# Florida Keys Cruising Guide



## TSOJOURNER (Dec 16, 1999)

Can anyone recommend a guide to the keys that I should buy?


Right now I only have a set of charts and I''d like to get a little more info if I can.


Thanks

Rob


----------



## JEdward (Jul 17, 2012)

Rob, 

Thanks for your posted question.

I was about to write/post, asking the same, exact question . . . as I am headed to the Keys in December. I'll be making the entire route, Key West around to Biscayne Bay, and then northward from there.

I'm hopeful this community will provide us both some guidance with their recommendations and comments.

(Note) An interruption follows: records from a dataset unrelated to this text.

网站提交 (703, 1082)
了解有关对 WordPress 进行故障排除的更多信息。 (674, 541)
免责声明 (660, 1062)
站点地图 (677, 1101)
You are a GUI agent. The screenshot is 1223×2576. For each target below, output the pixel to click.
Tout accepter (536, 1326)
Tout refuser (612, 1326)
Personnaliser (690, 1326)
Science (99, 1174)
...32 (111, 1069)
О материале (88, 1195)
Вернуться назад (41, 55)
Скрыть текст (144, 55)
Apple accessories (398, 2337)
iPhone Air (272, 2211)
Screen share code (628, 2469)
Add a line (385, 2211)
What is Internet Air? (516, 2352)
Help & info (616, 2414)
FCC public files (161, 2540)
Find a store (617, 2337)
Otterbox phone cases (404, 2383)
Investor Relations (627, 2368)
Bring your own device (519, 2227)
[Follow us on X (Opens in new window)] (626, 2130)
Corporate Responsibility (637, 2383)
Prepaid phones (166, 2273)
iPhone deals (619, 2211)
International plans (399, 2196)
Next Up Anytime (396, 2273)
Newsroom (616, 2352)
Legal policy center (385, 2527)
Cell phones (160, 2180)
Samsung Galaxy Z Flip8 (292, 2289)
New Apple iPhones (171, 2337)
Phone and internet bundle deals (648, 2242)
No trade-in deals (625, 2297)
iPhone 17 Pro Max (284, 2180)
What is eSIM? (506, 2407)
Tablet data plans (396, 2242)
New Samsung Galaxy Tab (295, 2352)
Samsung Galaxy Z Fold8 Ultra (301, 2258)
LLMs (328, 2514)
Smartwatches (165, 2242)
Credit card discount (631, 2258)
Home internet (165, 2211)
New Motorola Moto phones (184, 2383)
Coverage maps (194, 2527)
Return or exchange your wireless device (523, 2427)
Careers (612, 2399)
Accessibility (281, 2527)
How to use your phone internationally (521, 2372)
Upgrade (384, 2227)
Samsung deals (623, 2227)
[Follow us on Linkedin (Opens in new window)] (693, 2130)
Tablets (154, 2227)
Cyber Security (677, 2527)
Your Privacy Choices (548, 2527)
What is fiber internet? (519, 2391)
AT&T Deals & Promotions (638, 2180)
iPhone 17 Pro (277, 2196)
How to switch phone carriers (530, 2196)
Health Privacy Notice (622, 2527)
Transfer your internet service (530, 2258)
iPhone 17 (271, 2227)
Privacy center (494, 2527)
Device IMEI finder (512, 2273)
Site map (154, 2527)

I have read online about one guide by "Captain Frank Papy," but I do not know if it is "the best" among those available? And, I have never seen the Papy guide. 

JEdward


----------



## JEdward (Jul 17, 2012)

Ooops. 

I just noticed the date of your original post, after I replied - 2005, eh?

Were there ever any replies?

Did you purchase a cruising guide for the Keys? If so, were you pleased with the content and accuracy?

I am hopeful you are still on SailNet, and you will receive this posted message?

JEdward


----------



## svHyLyte (Nov 13, 2008)

JEdward said:


> Ooops.
> 
> I just noticed the date of your original post, after I replied - 2005, eh?
> 
> ...


Frank Pappy's guide is one of the best for the Keys. Claireborn Young's Cruising Guide is reasonably good as is his website CruisersNet and the Waterway Guide is also a useful reference.

FWIW...


----------